Much more accurate than humans, but working with very limited data

The researchers from the University of Oxford’s AI lab have made a promising — if crucially limited — contribution to the field, creating a new lip-reading program using deep learning. Their software, dubbed LipNet, was able to outperform experienced lip readers to a significant degree, achieving 93.4 percent accuracy in certain tests, compared to 52.3 percent accuracy from human lip readers. And even in its current, early stages, the software is extremely fast — processing silent video into text transcripts in nearly real time.

However, before we get lost in bad dreams of AI-powered surveillance states and HAL reading lips in 2001: A Space Odyssey, the research from Oxford has some serious limitations. For a start, the system was trained and tested on a research dataset known as GRID. This is a collection of tens of thousands of short videos of 34 volunteers reading nonsense sentences, as well as captions. Each clip is just three seconds long, and each sentence follows the pattern: command, color, preposition, letter, digit, adverb. Sentences include, for example, "set blue by A four please," and "place red at C zero again." Even the words within these patterns are limited — there are just four different commands and colors used. This has led some researchers in the field to suggest that the paper's findings have been overblown, especially after one viral tweet linking to the researchers’ video (below) made the sensationalist claim that the work meant there would be "no more secrets."

This is certainly not the case. Speaking to The Verge, two of the researchers behind the paper, Yannis Assael and Brendan Shillingford, readily admitted they were working with "restricted vocabulary and grammar," but said this was due to limitations in available data. "The dataset is small but it’s a good indication we could perform just as well with a much bigger dataset," says Assael.

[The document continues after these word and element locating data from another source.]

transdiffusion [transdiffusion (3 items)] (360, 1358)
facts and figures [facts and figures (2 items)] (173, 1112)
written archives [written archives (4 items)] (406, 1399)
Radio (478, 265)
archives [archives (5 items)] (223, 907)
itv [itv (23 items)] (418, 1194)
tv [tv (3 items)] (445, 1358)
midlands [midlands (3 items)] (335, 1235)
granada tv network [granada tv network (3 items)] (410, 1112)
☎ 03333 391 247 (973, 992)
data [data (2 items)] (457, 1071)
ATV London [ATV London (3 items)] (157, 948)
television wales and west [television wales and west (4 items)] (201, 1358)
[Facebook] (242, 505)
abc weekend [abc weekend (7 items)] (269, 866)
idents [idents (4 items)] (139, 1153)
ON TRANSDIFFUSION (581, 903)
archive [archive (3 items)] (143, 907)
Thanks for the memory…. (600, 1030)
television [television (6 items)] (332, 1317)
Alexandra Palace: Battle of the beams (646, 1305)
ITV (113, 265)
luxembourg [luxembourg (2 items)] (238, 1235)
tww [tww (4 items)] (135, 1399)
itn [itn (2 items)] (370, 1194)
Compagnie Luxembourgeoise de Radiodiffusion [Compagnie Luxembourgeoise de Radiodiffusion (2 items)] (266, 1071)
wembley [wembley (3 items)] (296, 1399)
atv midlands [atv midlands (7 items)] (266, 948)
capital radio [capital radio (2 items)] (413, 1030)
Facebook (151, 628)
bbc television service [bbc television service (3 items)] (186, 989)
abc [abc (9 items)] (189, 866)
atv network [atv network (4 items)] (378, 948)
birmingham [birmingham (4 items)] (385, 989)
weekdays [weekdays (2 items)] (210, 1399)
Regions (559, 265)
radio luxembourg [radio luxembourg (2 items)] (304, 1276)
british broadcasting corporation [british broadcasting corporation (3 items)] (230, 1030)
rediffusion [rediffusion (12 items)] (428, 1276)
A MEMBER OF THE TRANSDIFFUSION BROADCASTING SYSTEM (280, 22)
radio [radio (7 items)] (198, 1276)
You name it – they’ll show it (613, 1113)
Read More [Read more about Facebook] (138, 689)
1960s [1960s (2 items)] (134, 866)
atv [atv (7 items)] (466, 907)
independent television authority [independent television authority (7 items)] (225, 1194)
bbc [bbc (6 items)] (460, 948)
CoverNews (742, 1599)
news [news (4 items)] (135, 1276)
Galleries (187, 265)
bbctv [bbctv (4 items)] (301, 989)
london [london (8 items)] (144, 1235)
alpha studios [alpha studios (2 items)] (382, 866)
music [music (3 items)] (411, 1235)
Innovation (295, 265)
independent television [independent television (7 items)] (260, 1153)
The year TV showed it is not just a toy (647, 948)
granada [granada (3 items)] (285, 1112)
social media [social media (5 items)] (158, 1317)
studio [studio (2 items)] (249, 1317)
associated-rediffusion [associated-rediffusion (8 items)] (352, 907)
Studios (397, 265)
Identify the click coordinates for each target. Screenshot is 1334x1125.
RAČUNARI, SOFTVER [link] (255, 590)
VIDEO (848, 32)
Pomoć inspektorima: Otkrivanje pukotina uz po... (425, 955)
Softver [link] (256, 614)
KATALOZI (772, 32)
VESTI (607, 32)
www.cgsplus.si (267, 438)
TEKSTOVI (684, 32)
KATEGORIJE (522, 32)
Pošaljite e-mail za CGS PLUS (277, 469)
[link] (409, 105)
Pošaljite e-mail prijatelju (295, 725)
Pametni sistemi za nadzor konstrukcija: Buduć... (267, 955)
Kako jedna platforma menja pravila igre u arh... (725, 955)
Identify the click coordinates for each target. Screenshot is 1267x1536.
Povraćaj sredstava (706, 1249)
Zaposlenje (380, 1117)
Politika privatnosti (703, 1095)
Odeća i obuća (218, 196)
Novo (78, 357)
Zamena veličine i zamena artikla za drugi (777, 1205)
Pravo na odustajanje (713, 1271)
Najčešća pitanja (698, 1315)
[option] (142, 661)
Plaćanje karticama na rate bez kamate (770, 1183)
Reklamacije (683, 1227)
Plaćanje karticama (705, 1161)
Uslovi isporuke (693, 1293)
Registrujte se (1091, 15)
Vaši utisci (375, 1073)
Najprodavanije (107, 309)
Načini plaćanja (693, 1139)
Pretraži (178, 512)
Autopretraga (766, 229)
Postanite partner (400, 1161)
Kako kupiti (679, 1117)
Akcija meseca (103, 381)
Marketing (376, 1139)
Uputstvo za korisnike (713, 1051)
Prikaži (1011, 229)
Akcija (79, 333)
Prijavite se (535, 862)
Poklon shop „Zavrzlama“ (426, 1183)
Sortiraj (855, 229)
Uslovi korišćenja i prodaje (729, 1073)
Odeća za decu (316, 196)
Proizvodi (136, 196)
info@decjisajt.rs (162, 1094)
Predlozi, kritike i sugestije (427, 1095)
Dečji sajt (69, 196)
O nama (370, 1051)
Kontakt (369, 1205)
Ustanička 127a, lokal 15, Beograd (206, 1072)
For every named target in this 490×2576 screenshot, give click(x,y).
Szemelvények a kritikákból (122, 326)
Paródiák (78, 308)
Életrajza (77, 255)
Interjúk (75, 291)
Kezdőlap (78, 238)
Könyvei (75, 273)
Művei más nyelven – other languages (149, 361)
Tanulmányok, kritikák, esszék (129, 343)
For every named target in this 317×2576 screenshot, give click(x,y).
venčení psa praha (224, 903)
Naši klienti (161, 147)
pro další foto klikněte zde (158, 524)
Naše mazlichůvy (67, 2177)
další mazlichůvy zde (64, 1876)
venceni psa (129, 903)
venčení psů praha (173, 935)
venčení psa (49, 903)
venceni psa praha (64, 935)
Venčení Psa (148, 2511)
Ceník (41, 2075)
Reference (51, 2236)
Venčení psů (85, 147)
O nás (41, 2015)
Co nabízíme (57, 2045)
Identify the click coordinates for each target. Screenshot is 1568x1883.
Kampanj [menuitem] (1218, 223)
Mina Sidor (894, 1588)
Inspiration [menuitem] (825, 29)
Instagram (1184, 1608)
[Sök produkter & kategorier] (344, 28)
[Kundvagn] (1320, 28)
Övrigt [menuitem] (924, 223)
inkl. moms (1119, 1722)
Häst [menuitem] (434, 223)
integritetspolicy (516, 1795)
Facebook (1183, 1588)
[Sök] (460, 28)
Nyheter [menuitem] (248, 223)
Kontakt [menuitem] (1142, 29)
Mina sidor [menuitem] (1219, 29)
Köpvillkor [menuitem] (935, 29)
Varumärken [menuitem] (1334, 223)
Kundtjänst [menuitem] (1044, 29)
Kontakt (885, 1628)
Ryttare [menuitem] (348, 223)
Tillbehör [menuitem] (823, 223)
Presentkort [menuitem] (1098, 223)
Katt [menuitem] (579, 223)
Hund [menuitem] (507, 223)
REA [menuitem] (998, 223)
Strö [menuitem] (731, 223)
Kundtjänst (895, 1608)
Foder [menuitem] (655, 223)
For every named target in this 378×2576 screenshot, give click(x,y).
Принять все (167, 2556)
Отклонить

Really, this won't help with surveillance at all

Both Assael and Shillingford are also keen to stress that their work has no application in the world of surveillance, simply because lip reading requires you to see the subject’s tongue — meaning that the video has to be straight on and well-lit to get a good result. "It’s technically impossible or at least very, very difficult," to use any lip-reading software for surveillance says Assael, adding that frame rate is also a factor; and something that is usually neglected with CCTV. He says: "And if you do have frontal video of someone taken with a very good camera, then you probably have a directional microphone [pointed at them] as well!" (On the subject of surveillance, Assael notes that although one of the paper's supervisors also works with Google's AI division DeepMind, Google itself had no involvement with LipNet's development.)

Instead, the two researchers think that lip-reading AI could help people with hearing disabilities, especially in noisy environments where it’s difficult for computers to isolate speech. For example, someone wearing a camera built into a pair of glasses could get clear, frontal footage of someone they're talking to at a party, and an ancestor of LipNet could then transcribe the conversation in real time, feeding it into their ear. "Anywhere you have speech recognition and a camera, we can improve that," says Assael. He also mentions silent dictation to Siri or Google Assistant as a possible use-case. In the future, then, perhaps those of us who don’t like speaking to our computers, can’t just have them read our lips instead.